DIRECTIVE –
Please answer these questions using the patent extract:
(a) Which earlier patent document does the patent extract cite as describing a known device for generating an additional effect?
(b) What can increasing frictional forces between the tool and a workpiece repeatedly lead to?
(c) In the prior-art device, about which axis may the eccentric mass element rotate?

TEXT EXTRACT –
GB2472890A - Device for generating an additional effect in a hand-held power tool - Google Patents

Abstract

The device for generating an additional effect 100 for a hand tool machine 10 includes a tool holder 18 disposed at least partially on a housing 12 for receiving a tool 20. A drive device 26 is disposed in the housing for driving the tool. The tool by means of a principal working direction 44 defines a principal axis 46 of the hand tool machine. The device includes a mass element (104A, Figure 2) which is mounted movably along an axis R1 relative to the housing, in particular is mounted rotatably about an axis of rotation R2 relative to the housing, and is eccentric relative to the axis R1 and/or R2. At least one driving means interacts with the drive device 26 to drive the mass element. The axis R1 and/or R2 is aligned at an angle WR differing from zero relative to the principal axis 46, in particular substantially at right angles to the principal axis.

Description

Description Title

Device for a hand tool machine and hand tool machine

Background art

The invention relates to a device for generating an additional effect for a hand tool machine according to the preamble of the independent claim.

From EP 1 223 010 a device for generating an additional effect is known. Here, by an additional effect is meant in particular a pulse, an impulse, a moment and/or a component of force, understood in addition to, in particular selectively in addition to a driving torque and/or a driving force of a drive of a tool of the hand tool machine. The device of EP 1 223 010 is configured in this case as a vibrating device. EP 1 223 010 describes a motor-driven hammer having a tool holder and an air cushion hammering mechanism that is formed in a cylinder to generate repeated striking pulses upon a tool insert accommodated in the tool holder. The vibrating device for generating an additional effect comprises an eccentric mass element, which may be fastened so as to rotate about the axis of the cylinder and may be driven in a rotational manner.

When using tools, in particular tools driven axially along a principal axis, as in the case of the hammer described in EP 1 223 010, increasing frictional forces between the tool and a workpiece may lead repeatedly to binding or even jamming of the tool in the workpiece. If the tool insert due to the occurrence of binding forces becomes stuck, then the additional effect generated by means of the device may contribute towards improved extrication of the tool.

In the case of the device of prior art, it has proved disadvantageous that only an additional effect lying substantially in a plane at right angles to the principal axis may be generated. It is further to be regarded as a drawback that the device is limited in its design for reasons relating to installation space.

Disclosure of the invention

Advantages of the invention The device according to the invention having the features of the main claim has the advantage that by virtue of the axis Rl and/or R2, along and/or about which the mass element of the device according to the invention is movable, being aligned at an angle WR differing from zero relative to the principal axis, an additional effect may be generated at a selectively adjustable angle by two components that are oriented in particular in, and at right angles to, the principal axis. It is further to be regarded as an advantage that the device according to the invention may be disposed optimally in terms of installation space in a housing of the hand tool machine.

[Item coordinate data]
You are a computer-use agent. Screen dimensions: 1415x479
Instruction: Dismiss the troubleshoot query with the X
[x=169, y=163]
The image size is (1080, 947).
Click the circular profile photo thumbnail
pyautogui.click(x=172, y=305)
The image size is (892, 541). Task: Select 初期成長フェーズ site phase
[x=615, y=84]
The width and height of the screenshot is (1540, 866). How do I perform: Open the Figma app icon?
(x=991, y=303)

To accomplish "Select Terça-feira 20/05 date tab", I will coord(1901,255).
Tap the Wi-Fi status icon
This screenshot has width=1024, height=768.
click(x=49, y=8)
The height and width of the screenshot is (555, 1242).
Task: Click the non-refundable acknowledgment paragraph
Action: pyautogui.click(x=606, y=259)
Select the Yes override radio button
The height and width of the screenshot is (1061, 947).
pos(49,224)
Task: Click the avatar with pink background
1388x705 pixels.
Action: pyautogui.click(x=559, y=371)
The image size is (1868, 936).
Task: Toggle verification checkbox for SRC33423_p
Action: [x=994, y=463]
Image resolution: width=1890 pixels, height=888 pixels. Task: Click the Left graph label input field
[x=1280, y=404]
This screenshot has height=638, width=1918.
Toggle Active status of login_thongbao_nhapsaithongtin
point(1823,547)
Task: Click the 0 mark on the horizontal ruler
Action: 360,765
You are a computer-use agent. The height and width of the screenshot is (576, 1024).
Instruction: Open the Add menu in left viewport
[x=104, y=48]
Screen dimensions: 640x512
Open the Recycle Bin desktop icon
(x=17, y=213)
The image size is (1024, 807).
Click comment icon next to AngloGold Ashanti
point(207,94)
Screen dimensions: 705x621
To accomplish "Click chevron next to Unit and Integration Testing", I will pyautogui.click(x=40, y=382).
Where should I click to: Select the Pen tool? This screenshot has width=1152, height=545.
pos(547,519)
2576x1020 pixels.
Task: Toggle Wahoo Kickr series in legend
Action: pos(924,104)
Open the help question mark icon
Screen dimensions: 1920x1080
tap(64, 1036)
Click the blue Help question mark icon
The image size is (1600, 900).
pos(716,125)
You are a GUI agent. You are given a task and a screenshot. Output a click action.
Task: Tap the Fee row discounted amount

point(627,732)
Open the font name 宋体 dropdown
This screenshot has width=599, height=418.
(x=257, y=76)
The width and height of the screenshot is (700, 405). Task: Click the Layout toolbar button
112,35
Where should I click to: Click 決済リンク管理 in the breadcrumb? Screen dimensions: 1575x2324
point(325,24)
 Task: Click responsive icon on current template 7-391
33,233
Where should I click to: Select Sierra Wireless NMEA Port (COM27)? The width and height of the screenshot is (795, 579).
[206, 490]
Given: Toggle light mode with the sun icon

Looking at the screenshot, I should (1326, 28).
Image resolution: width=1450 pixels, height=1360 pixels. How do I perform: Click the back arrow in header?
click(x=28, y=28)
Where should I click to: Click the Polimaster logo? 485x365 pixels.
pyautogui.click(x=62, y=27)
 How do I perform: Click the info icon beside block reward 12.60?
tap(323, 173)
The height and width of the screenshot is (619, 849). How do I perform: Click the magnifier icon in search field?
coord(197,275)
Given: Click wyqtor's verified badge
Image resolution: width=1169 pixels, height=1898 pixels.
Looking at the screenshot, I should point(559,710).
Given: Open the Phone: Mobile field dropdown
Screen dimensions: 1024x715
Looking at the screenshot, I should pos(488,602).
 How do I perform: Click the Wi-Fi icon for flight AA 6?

RESPONSE BELOW –
(a) EP 1 223 010
(b) Binding or even jamming of the tool in the workpiece
(c) The axis of the cylinder